BEGIN

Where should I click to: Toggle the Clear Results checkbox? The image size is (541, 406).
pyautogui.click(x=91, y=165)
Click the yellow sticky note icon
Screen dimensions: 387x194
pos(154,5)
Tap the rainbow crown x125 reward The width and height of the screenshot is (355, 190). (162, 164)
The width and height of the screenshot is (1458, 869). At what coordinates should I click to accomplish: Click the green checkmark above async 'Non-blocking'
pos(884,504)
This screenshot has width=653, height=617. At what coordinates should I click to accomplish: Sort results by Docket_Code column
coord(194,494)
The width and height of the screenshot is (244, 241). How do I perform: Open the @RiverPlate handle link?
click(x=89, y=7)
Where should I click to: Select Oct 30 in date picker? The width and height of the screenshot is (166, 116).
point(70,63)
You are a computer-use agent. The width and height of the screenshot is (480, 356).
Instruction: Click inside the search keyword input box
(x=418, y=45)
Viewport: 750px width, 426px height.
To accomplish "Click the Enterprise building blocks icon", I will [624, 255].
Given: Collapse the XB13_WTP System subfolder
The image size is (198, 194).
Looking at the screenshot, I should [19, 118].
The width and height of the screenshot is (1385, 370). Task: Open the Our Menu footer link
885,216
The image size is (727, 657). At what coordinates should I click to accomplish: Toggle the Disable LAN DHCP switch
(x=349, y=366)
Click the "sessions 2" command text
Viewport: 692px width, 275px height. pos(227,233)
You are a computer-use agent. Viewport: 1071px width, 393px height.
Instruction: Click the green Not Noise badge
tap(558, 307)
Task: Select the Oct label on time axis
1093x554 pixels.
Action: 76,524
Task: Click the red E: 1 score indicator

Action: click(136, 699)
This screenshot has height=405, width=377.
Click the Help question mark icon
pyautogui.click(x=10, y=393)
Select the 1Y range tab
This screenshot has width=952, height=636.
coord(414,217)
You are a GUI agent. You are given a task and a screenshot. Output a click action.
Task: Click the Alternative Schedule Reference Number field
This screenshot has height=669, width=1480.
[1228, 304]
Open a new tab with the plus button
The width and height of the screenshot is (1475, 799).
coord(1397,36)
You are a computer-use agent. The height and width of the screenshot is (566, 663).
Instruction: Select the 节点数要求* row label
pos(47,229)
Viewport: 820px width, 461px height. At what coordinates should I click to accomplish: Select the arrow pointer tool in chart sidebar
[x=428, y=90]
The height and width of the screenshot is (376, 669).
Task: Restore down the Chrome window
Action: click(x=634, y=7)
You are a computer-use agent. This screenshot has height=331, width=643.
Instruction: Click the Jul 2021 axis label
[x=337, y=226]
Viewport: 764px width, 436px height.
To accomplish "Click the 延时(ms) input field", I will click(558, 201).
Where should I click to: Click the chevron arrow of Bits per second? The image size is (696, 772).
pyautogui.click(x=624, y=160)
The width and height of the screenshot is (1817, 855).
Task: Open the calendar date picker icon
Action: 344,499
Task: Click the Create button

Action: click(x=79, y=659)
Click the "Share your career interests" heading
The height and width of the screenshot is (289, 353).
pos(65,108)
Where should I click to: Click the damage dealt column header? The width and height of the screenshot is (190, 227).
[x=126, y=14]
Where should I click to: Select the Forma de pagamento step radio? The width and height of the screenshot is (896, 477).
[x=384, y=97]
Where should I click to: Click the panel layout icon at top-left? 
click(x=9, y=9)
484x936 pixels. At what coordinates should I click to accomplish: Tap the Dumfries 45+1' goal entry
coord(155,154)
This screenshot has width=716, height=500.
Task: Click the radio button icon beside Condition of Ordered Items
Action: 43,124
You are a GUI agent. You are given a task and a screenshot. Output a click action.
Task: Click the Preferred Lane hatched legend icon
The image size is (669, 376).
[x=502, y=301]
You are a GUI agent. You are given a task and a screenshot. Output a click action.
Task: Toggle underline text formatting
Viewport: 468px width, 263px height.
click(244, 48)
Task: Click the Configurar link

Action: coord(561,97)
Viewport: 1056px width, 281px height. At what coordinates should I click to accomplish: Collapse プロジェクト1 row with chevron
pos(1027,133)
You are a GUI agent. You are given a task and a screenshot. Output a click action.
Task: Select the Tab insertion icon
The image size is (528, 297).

END

Using the entries above, return each line that includes the word "computer".

You are a computer-use agent. The width and height of the screenshot is (480, 356).
You are a computer-use agent. Viewport: 1071px width, 393px height.
You are a computer-use agent. The height and width of the screenshot is (566, 663).
You are a computer-use agent. This screenshot has height=331, width=643.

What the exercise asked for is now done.